An obsolete sound system added to the challenge. The system used during board meetings was purchased as a discontinued item 9 years ago, she said.

“Additionally, the microphones were meant for musical performances in an auditorium,” Meserve said. “They were meant to be used close to the mouth, not in a meeting format. Often times we would get feedback from live stream viewers that no one could hear what was being said.”

Devices meant to amplify audio for the hearing impaired in attendance at meetings are connected to the microphone system. Without a sound system in place, the hearing devices will not work.

“It is a challenge to be fiscally responsible but we need a whole new system,” she added.

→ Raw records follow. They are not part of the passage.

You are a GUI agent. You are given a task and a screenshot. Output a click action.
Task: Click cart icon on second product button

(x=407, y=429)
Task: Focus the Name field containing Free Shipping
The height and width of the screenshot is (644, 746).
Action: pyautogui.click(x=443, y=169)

Meserve said the board reached out to Mt. Blue TV to see if the community access organization could live stream board meetings. “We were told they did not have the capacity to do so,” she said.

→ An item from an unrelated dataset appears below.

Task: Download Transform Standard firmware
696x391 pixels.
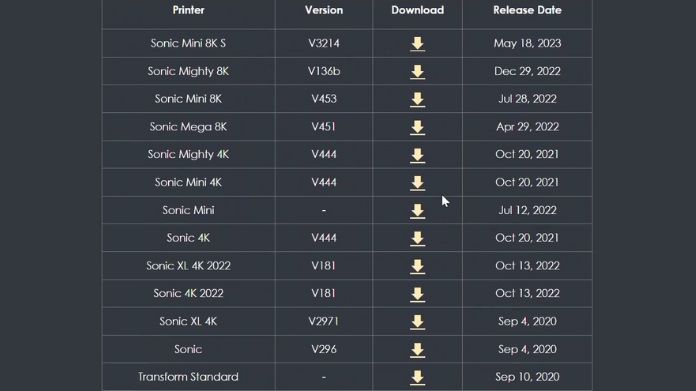Action: click(417, 378)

Meserve also said attempts were made to see if there was an alternate location to hold board meetings in the community; somewhere that had an audio and microphone set up for the 16-member board. “We were unable to find anything,” she added.

In addition, there was a low number of live stream viewers, although many more tuned in after the meeting ended.

“The average number of viewers during a meeting was between five and 10,” she said.

Meserve said the board is researching a solution to the issues and the goal is to have an answer in the next year.

“There have been a thousand things we looked into,” she said. “We have someone coming in to review the sound system and give us different options.

“It is not that we don’t want people to hear and it is not that we don’t want people to watch the live stream. It is a resource problem and a technology problem that we are working on. ”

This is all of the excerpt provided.